Proviral just means that it’s ready to be integrated into the host’s DNA, so it enters the T-helper cell’s nucleus and pops itself into the cell’s DNA, ready to be transcribed into new viruses, pretty sneaky, huh?

Well here’s the actual sneaky part—when the immune cells become activated, they start transcribing and translating proteins needed for the immune response.

Ironically, this means that whenever the immune cell is exposed to something that causes it to start up an immune response, like any infection, the immune cell ends up inadvertently transcribing and translating new HIV viruses, which bud off from the cell membrane to infect more cells. Very sneaky indeed!

One thing to know is that HIV is notorious for making errors when it replicates and that during an infection it can mutate to create slightly different strains of viruses.

These viruses are all still considered “HIV” but behave slightly differently from each other and target different cells in the host, in fact that host cell preference is called viral tropism.

So let’s start with HIV entering the body through sexual intercourse which is how it typically spreads from person to person.

At this early point, during what we call acute infection, the R5 strain of HIV, which bind to the CCR5 coreceptor will get into macrophages, dendritic cells, and T cells.

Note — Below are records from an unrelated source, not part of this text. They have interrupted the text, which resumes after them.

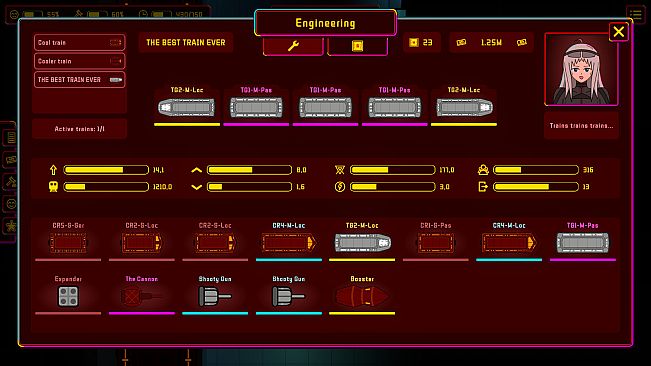Click the downward chevron braking stat

[196, 187]
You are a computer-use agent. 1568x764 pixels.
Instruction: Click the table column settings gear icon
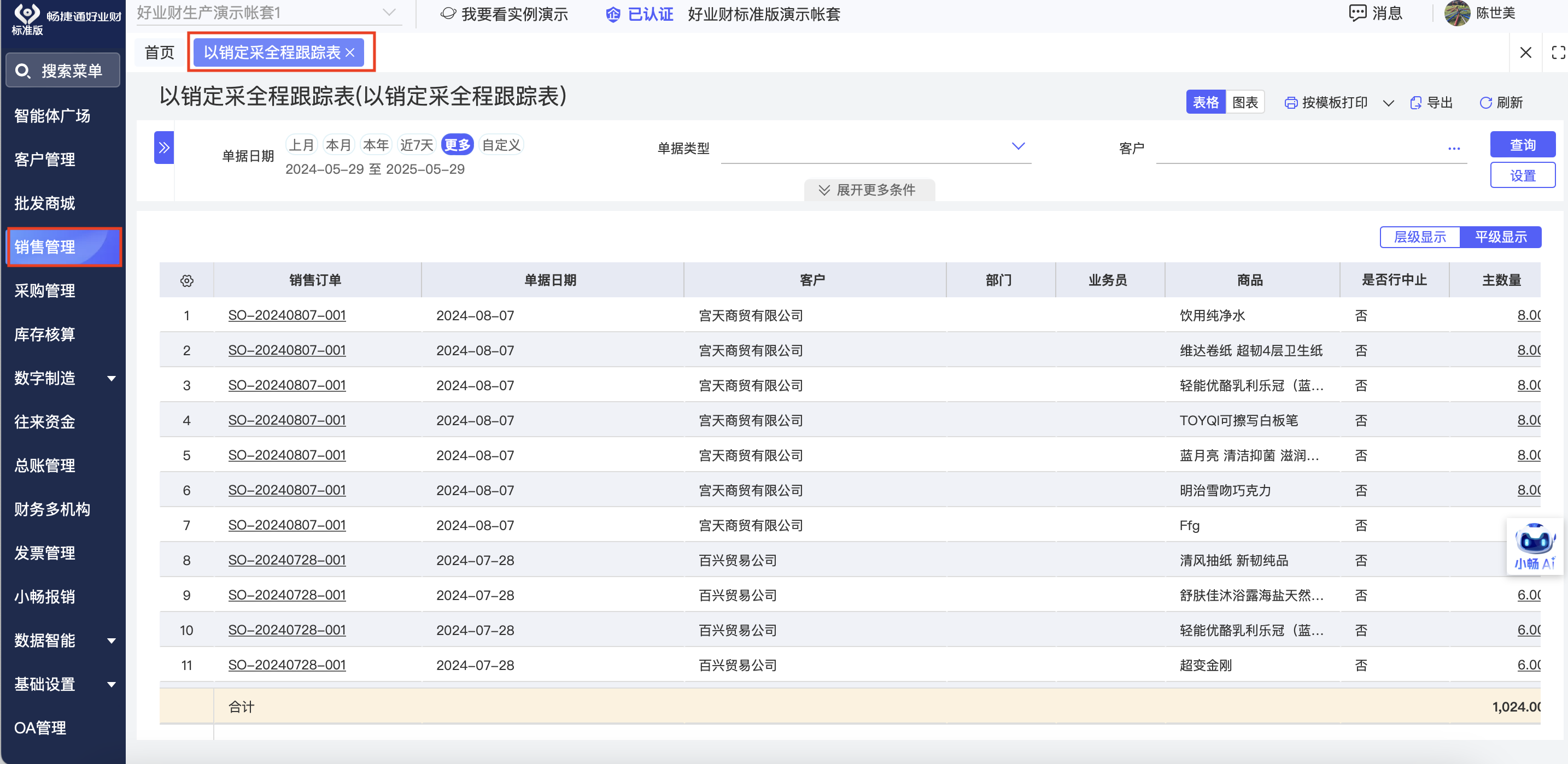[x=187, y=280]
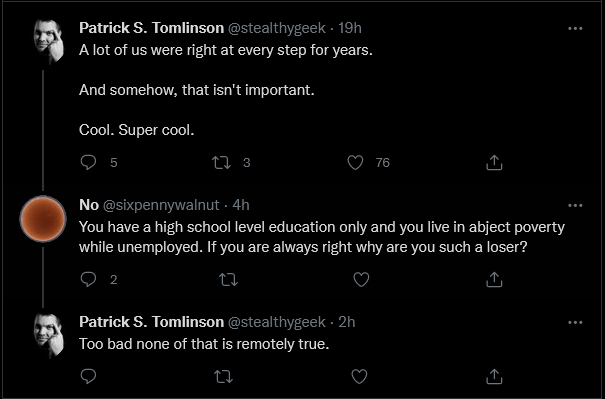The height and width of the screenshot is (399, 605).
Task: Reply to sixpennywalnut's tweet
Action: [88, 279]
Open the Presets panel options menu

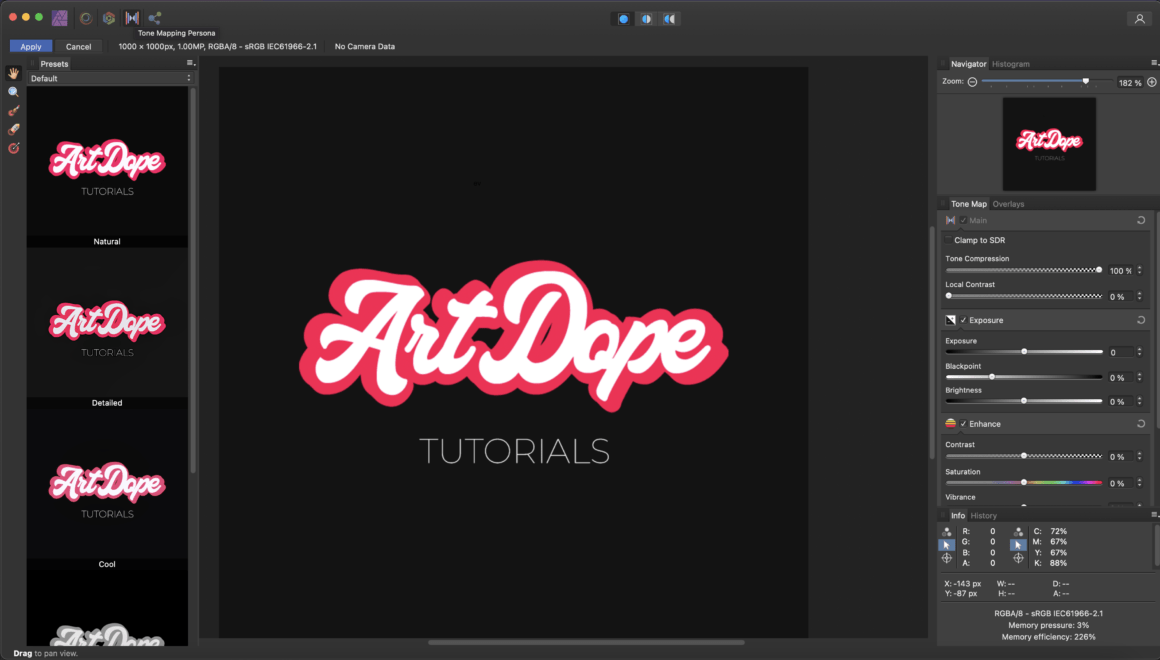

Usually dendritic cells hanging out in the epithelial or mucosal tissue where the virus entered the body, capture the virus and migrate to the lymph nodes, where a lot of immune cells live, and the R5 strain of HIV essentially has a field day, infecting T-helper cells, macrophages, and more dendritic cells, which leads to a big spike in HIV replication and the amount of virus found in the patient’s blood.

Patients typically experience flu-like or mononucleosis-like symptoms during the acute infection.

In response, the immune system mounts a counterattack, and starts to control the amount of viral replication, and the amount of virus in the blood declines to lower but still detectable levels by 12 weeks—at which point the patient enters the chronic or clinically-latent phase, which can last between 2 and 10 years.

If we also plot the amount of T cells alongside the amount of virus, we’ll see that they loosely mirror each other, which makes total sense, right?